======== Texte fourni ========
# Merci de bien vouloir m'aider/aidé



## Chocou

Bonsoir 

Après avoir écrit un message dans lequel on sollicite l'aide des membres d'un forum et à la fin de celui-là : Dit-on "merci de bien vouloir m'aider" ou "merci de bien vouloir m'aidé" ? et pourquoi ?

Merci infiniment


----------



## Bezoard

Comparez : 
_Merci de bien vouloir me rendre l'argent. _(infinitif)
_Merci de bien vouloir me rendu l'argent. _(participe passé)
Laquelle vous paraît meilleure ?


----------



## Yendred

Malheureusement cette astuce bien connue de remplacer par un verbe du 3ème groupe ne fonctionne que pour des francophones natifs et pas pour des apprenants étrangers.


----------



## Bezoard

Pas sûr pour "chocou" dont le message est bien écrit et qui doit donc bien maîtriser le français, au moins à l'oral.


----------



## Locape

Oui, je crois que @Chocou peut comprendre que quand on remplace sa phrase par 'Merci de bien vouloir me faire confiance', on ne peut pas utiliser 'fait' à la place de 'faire'. Donc, 'Merci de bien vouloir m'aider'.
======== Extraits de données ========
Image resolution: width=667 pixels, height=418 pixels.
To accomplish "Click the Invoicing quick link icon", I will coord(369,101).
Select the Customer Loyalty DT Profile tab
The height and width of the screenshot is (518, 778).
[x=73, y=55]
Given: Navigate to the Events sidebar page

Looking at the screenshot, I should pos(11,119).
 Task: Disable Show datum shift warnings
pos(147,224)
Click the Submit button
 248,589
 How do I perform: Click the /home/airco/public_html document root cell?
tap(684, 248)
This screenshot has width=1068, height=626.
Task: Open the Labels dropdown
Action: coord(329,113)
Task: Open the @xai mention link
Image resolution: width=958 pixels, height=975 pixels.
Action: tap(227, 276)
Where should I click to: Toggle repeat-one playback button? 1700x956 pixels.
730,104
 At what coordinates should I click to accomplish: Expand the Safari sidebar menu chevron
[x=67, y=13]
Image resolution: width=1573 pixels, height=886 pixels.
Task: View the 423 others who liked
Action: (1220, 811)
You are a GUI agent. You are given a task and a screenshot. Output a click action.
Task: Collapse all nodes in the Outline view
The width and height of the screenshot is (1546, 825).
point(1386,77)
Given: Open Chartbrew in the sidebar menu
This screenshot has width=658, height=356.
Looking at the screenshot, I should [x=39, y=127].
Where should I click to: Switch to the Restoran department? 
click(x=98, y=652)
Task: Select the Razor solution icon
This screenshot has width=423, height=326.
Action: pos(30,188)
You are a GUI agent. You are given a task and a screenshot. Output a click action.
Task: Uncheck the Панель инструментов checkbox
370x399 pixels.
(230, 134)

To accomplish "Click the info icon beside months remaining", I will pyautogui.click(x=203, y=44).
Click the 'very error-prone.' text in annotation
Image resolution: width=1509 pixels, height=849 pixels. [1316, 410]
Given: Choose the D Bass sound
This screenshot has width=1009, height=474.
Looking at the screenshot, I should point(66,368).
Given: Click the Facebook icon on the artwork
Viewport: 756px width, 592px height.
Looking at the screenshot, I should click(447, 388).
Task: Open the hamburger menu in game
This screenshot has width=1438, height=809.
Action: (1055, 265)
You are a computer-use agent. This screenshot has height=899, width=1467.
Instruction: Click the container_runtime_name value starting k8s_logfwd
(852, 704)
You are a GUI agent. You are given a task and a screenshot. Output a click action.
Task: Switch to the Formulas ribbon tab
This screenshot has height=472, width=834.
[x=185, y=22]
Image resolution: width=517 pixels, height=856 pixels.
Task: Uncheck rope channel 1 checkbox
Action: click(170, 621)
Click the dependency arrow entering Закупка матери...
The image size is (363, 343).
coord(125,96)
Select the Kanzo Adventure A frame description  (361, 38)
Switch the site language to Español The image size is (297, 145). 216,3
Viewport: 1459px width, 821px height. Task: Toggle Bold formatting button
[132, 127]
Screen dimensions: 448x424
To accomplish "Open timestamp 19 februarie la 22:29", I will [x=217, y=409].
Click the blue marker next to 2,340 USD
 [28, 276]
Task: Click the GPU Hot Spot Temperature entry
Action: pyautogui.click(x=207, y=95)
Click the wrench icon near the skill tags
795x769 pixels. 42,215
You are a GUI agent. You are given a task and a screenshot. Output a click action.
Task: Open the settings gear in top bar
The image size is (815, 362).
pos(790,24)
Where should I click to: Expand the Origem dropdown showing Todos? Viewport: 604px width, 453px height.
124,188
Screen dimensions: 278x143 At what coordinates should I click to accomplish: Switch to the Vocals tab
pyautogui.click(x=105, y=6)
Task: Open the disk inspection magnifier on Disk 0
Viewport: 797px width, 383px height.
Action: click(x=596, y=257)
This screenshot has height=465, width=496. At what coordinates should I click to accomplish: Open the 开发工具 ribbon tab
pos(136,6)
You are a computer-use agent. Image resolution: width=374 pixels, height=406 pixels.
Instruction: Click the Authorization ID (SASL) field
========
§ Problèmes à résoudre
**1.** Répondez à ces questions sur le fil « m'aider ou m'aidé » :
(a) Quelle phrase au participe passé Bezoard donne-t-il à comparer ?
(b) D'après Yendred, pour qui l'astuce du verbe du 3e groupe fonctionne-t-elle ?
(c) Quelle phrase de remplacement Locape propose-t-il ?
**2.** Veuillez rédiger la suite du fil « m'aider ou m'aidé » à partir du dernier message.
Ces données ne servent à rien ici.

§ Résultats par tâche
**1.**
(a) « Merci de bien vouloir me rendu l'argent. »
(b) Seulement pour les francophones natifs, pas pour les apprenants étrangers.
(c) « Merci de bien vouloir me faire confiance ».

**2.**
Si des verbes comme 'vouloir', 'pouvoir' ou 'devoir' sont suivis d'un verbe (employé comme complément), celui-ci est à l'infinitif.


----------



## Maître Capello

D'une manière générale en français, si un verbe est immédiatement suivi d'un second, avec éventuellement des pronoms ou des négations intercalaires, ce second verbe se met toujours à l'infinitif (sauf dans des tournures littéraires exceptionnelles). Autrement dit, il n'y a guère que pour les temps composés des verbes – en particulier le passé composé et le plus-que-parfait – qu'un participe passé suit un auxiliaire conjugué, lequel est toujours _être_ ou _avoir_.

Autrement dit, il n'est jamais possible d'avoir _vouloir m'aid__é_ , dans quelque contexte que ce soit.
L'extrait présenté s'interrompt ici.